Less than one in five MPs support the Government’s electric car charging VAT policy, according to the results of polling carried out by YouGov on behalf of the FairCharge campaign.
The polling of Members of Parliament revealed that less than a fifth (18 per cent) of MPs and just over a quarter (27 per cent) of Conservative MPs indicated they support the Government’s taxation policy on electric vehicle (EV) charging.
VAT is charged at a 20% rate for public EV charging but is charged at a 5% rate for charging at home, in line with other domestic energy consumption. Almost four-in-10 drivers (38%) say they can’t charge at home – because they only have on-street parking or a parking space where they are unable to use a charger, or because they rent their home and a charge point isn’t installed.
The polling of MPs shows that in total more than three in five (62 per cent) believed that the VAT rate for both public and private charging should be 5%. Only five per cent of MPs polled wanted to see the VAT for home charging raised to 20%, with eighteen per cent content with the status quo differential.
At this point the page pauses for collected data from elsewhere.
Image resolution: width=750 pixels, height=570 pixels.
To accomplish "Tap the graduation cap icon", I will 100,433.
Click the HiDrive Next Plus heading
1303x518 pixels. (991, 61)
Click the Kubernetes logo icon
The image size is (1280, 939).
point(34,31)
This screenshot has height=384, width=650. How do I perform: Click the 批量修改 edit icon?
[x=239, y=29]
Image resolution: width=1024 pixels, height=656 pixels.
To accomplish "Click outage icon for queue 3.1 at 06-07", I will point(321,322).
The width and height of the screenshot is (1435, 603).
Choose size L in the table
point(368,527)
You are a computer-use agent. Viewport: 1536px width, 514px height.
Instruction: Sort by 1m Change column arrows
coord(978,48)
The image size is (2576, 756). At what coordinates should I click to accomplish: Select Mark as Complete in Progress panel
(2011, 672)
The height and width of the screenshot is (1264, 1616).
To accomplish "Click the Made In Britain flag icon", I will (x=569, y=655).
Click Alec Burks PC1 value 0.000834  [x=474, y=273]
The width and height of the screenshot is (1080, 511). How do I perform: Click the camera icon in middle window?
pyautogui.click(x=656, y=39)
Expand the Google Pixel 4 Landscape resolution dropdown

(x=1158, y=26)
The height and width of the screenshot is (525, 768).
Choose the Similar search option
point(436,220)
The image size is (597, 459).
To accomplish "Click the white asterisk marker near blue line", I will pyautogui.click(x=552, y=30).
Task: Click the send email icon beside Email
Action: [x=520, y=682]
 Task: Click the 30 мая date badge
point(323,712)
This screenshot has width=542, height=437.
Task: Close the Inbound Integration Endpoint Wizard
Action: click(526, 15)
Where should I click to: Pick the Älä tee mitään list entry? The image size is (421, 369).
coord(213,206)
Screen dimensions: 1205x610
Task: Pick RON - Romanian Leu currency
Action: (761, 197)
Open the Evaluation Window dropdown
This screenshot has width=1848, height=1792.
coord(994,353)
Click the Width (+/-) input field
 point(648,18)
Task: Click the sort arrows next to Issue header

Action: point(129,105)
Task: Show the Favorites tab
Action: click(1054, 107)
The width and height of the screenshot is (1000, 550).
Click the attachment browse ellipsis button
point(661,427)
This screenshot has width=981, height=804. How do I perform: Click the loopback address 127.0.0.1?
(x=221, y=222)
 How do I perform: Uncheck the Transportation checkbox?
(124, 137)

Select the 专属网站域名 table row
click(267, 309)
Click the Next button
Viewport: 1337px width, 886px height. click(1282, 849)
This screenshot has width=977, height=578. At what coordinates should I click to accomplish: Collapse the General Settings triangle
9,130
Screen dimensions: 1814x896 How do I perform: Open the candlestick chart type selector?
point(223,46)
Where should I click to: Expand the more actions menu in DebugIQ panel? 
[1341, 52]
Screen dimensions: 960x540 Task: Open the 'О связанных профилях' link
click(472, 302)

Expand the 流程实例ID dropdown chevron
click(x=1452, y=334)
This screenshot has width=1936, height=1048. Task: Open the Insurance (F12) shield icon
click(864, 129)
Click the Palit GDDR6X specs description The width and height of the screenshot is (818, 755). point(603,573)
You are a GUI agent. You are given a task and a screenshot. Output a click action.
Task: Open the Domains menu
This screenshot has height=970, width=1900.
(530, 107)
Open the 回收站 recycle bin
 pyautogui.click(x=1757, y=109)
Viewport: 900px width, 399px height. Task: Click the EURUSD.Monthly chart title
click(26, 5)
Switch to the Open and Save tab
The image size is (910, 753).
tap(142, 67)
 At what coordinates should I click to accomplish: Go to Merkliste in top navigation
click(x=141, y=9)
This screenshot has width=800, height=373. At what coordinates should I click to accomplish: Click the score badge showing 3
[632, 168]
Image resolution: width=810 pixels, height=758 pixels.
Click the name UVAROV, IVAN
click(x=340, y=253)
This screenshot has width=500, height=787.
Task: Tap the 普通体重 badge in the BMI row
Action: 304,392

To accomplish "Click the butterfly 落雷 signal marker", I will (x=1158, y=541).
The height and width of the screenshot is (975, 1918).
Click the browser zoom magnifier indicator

Strikingly, only twenty-seven per cent of Conservative MPs supported the status quo with exactly half backing FairCharge’s call for the tax to be equalised at a 5% rate.
The revelations put further pressure on the Government to change tack and abolish the VAT differential, which FairCharge claims is unfair on those without off-street parking and will disincentivise people from taking up EVs. A recent Government response to a parliamentary question by Exchequer Secretary Helen Whately stated that “the Government has no current plans to review the current rate of VAT applied to EV charging.”
A recent analysis conducted by the FairCharge campaign with Zap-Map showed that on average EV drivers were paying £115 more in tax a year if they did not have access to off-street parking. This was in addition to the fact that those with off-street parking can make savings from low-cost deals by charging at off-peak times overnight, or getting electricity from solar panels. The same analysis put the cost of equalising the VAT regimes to HMRC currently at only £18.4 million.
Quentin Willson, FairCharge founder, commented: “With our FairCharge campaign it is terrific to be able to release this polling showing that so many MPs – and strikingly so many Conservative MPs – can appreciate what is obvious: the Government’s current VAT treatment of public charging is unfair and untenable. This reflects what I have heard in meetings held with parliamentarians from across the political spectrum.”
“The Chancellor should see it really is in his interest to take note of the fact that his MPs can see what the public can see – that we need an urgent change in taxation policy for EV charging as a basic point of fairness, and in order to turbocharge the absolutely essential transition to electric vehicles.”
Quentin, who is a member of the Transport + Energy editorial board, spoke exclusively to the brand about the launch of the FairCharge campaign earlier this year.